Finding ways to unlock the immune system to better recognize and attack cancer cells has been a major focus in the oncology field in the past decade. Specifically, drugs that block the immune checkpoints CTLA-4 or PD-1/PD-L1, known collectively as immune checkpoint inhibitors, have been approved by the FDA to treat over a dozen different cancer types. “With the use of immune checkpoint inhibitors, we’ve been able to see that the immune system can treat many different types of cancer, regardless of where they originate,” began Padmanee Sharma, MD, PhD, professor in the Department of Genitourinary Medical Oncology and Immunology at The University of Texas MD Anderson Cancer Center. “However, not all patients respond to this therapeutic strategy, and not every tumor type responds in the way that we expect,” she said. “We must work diligently to improve the number of patients that can benefit from immunotherapeutic approaches.”

One key area of research will focus on understanding why some tumor types – such as pancreatic cancer or glioblastoma – are more resistant to immune checkpoint inhibitors, predicts Sharma. While the field has centered on targeting T-cell pathways, which drive the antitumor response, many tumor types that do not respond to immune checkpoint inhibitors are infiltrated by myeloid cells rather than T cells, she explained. “Myeloid cells have alternative pathways that suppress the immune response, so targeting these cells and other immunosuppressive pathways may be the next step to improve immune checkpoint inhibitor efficacy,” Sharma noted.

Padmanee Sharma, MD, PhD

Another research avenue that could increase the number of patients responding to immunotherapy is the investigation of combinatorial treatments. “Immune checkpoint inhibitors can be combined with a host of other therapeutic strategies,” Sharma said. She highlighted the use of drugs that target tumor cells directly, such as chemotherapies, radiation therapies, or targeted therapies, as a “primer” for immune checkpoint blockade. “When tumor cells die, they are taken up by antigen-presenting cells, which present the offending antigen to the T cells as part of the immune response,” she explained. “An immune checkpoint inhibitor can then enhance the T-cell killing of the remaining cancerous cells.”

Combinatorial immunotherapies, such as targeting both the CTLA-4 axis and the PD-1/PD-L1 axis simultaneously, are also being explored. “One might think that individual immune checkpoint inhibitors are interchangeable, but they’re not,” stressed Sharma. “Basic science has taught us that the CTLA-4 pathway works much earlier during an immune response compared with the PD-1/PD-L1 pathway. The combined inhibition of these immune checkpoints has been approved for multiple tumor types, such as melanoma and renal cell carcinoma, and we’ll continue to see this approach used in other tumor types as well.”
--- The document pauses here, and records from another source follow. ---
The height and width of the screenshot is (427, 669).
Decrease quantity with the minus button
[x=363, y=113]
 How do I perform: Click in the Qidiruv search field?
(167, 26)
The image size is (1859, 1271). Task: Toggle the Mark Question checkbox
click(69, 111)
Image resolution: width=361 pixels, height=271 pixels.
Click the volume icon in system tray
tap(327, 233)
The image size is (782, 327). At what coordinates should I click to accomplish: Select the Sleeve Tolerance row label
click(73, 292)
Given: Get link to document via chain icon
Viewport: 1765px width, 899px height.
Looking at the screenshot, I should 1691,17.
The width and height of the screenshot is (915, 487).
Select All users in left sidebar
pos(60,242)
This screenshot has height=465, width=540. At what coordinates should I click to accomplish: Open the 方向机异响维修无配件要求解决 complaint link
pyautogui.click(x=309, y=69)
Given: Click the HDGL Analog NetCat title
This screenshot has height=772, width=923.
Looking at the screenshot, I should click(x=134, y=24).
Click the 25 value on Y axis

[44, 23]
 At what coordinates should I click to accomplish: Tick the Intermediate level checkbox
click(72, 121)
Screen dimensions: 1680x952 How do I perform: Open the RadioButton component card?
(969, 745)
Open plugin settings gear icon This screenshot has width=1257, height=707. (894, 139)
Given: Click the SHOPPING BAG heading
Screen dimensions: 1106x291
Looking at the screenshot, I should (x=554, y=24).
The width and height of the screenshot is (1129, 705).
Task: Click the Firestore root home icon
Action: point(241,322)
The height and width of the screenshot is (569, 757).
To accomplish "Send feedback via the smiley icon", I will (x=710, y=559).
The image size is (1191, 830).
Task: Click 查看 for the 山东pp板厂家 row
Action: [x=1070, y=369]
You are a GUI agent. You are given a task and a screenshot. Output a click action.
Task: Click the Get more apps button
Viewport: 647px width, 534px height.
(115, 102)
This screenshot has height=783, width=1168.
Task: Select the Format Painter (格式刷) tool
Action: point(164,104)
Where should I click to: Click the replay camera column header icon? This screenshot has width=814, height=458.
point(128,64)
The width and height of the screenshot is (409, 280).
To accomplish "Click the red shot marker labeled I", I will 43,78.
However, combinatorial approaches may be accompanied by increased toxicity. “The challenge is, once we unleash the immune response, we’re releasing it throughout the entire body,” Sharma noted. “As the immune system attacks the tumor cells and the tumor antigens, it may also attack self-antigens, which could be present in any part of the body, resulting in different inflammatory conditions.” As such, a major area of research will focus on understanding and mitigating immune-related adverse events associated with checkpoint inhibitors, Sharma predicts. “We are trying to understand the underlying mechanisms of these adverse events and to determine the specific self-antigens that are being targeted by the immune system,” she said. “We would then need to develop strategies to better manage these toxicities or develop drugs that minimize responses against self-antigens without comprising the antitumor effects of the checkpoint inhibitor.”

Sharma believes that using gene editing techniques like CRISPR to further modify chimeric antigen receptor (CAR) T cells to better attack cancer cells or to enhance T-cell survival is an exciting area of research that has come to the fore. “Researchers are currently investigating the use of CRISPR to disrupt PD-1 in order to help CAR T cells become more effective,” Sharma said. This strategy, conceptually, is like combining checkpoint inhibition with CAR T-cell therapy, she noted. “In addition to altering immunosuppressive pathways, other modifications of CAR T cells to enhance their survival could be considered, as some CAR T cells do not survive long enough in the body to generate an effective and durable response.”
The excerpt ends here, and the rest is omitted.